From gaining Lewis’ trust by calling him Kossula to treating him like a friend rather than an interview subject, Hurston considered the art of storytelling just as important as companionship. She never pried him to speak if he didn’t seem willing to, which sometimes meant extending her visits to Plateau, Alabama to give him more time to open up. An unconventional writer, Hurston even took him to the bay to get crabs, and brought him his favorite fruits, to symbolize her allegiance with him.
Barracoon is described by its editor as “a kind of slave narrative in reverse, journeying backwards to barracoons, betrayal, and barbarity. And then even further back, to a period of tranquility, a time of freedom, and a sense of belonging.” Hurston’s thoughtful storytelling allowed Lewis to end in a deeper sense of freedom than that which he experienced as a 90-year-old former slave living in America. By moving backwards through time, the book could end with recollections of Lewis’ family and home community. His positive memories of life in Africa could have more power than his memories of slavery. Lewis could, after all, belong.
Barracoon has been actively and continuously celebrated by some of the most important voices of contemporary literature. Toni Morrison and Tracy K. Smith, two prominent women of color writers, acknowledged the significance of Hurston’s book. Morrison called Hurston “one of the greatest writers of our time,” and Smith called Barracoon “a story of urgent relevance to every American, everywhere.” The New York Times noted the significance this publication has in amplifying Hurston’s literary legacy. The Guardian proclaimed the book’s “belated publication of her phonetic transcription offers spine-chilling access to one of modernity’s great crimes, an atrocity that, when described by a victim, suddenly becomes far less distant.” And the Washington Post celebrated the book as “a stunning addition to several overlapping canons of American literature.”
Another significant woman of color writer, Alice Walker, contributed a foreword to the publication of Barracoon. In the foreword, she wrote, “Zora Neale Hurston’s genius has once again produced a Maestrapiece.” Walker contributed more than just words, though. She’s largely responsible for the resurgence of Barracoon and its recent publication. In the 1970s, Walker publically encouraged the reading of Hurston’s works—ranging from Their Eyes Were Watching God to Dust Tracks on a Road. This public affirmation of Hurston’s talent provided the writer with a wider readership. Walker never lost sight of Hurston’s vision and eventually supported the posthumous publication—leading Lewis’ story to an attentive audience.

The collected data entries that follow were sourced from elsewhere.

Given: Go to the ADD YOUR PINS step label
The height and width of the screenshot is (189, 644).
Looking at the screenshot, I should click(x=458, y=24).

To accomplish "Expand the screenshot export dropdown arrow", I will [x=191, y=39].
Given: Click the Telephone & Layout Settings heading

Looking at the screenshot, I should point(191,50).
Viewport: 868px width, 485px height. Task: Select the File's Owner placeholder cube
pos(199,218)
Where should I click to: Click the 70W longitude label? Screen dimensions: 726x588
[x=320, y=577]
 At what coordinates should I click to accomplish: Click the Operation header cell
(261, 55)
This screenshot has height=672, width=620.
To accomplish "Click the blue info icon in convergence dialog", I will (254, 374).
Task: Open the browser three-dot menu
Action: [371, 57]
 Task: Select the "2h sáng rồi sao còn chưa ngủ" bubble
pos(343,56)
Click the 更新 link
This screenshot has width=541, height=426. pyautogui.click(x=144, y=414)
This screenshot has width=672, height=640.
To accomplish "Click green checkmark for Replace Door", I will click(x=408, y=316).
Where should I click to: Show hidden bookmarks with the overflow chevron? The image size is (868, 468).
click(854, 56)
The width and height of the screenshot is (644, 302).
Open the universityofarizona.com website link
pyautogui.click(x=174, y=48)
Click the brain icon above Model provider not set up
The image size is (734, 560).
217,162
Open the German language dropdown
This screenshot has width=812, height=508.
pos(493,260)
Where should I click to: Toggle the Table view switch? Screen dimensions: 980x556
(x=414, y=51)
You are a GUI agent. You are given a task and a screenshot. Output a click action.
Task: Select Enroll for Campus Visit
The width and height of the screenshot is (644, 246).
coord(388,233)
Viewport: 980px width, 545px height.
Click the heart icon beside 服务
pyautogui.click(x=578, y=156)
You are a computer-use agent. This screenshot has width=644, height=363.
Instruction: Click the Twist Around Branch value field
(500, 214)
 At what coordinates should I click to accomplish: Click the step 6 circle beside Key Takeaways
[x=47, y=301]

In celebration of Hurston’s accomplishments, and in wonder of Lewis’ strength and perseverance, the media has taken note of Barracoon. Praised internationally in literary and cultural journals, news outlets, and Alabama-based newspapers, Lewis’ story can finally spread far and wide. Published in 2018, his story reminds his reader how far former slaves have gone, and what more needs to be done to create true equality. Lewis’ story will leave a big impression on all who read it—after all, it’s amazing how much he endured, and the positive life he created for himself in America.
While Hurston never lived to see the success of Barracoon, its presence now leaves an indelible mark on the art of American storytelling. Barracoon signifies the necessity for actively sought social justice. Most importantly, the story depicts the role listening can play in freedom. Lewis was liberated by his conversations with Hurston. His story will provide solace to those with similar family histories. Both Hurston and Lewis left a legacy of friendship. Hurston’s Barracoon is a collaboration with Lewis—she treated him like an equal, not as a subject. In so doing, Hurston shows a way forward into the American future. It’s all thanks to Lewis, who bravely voiced his unforgettable story.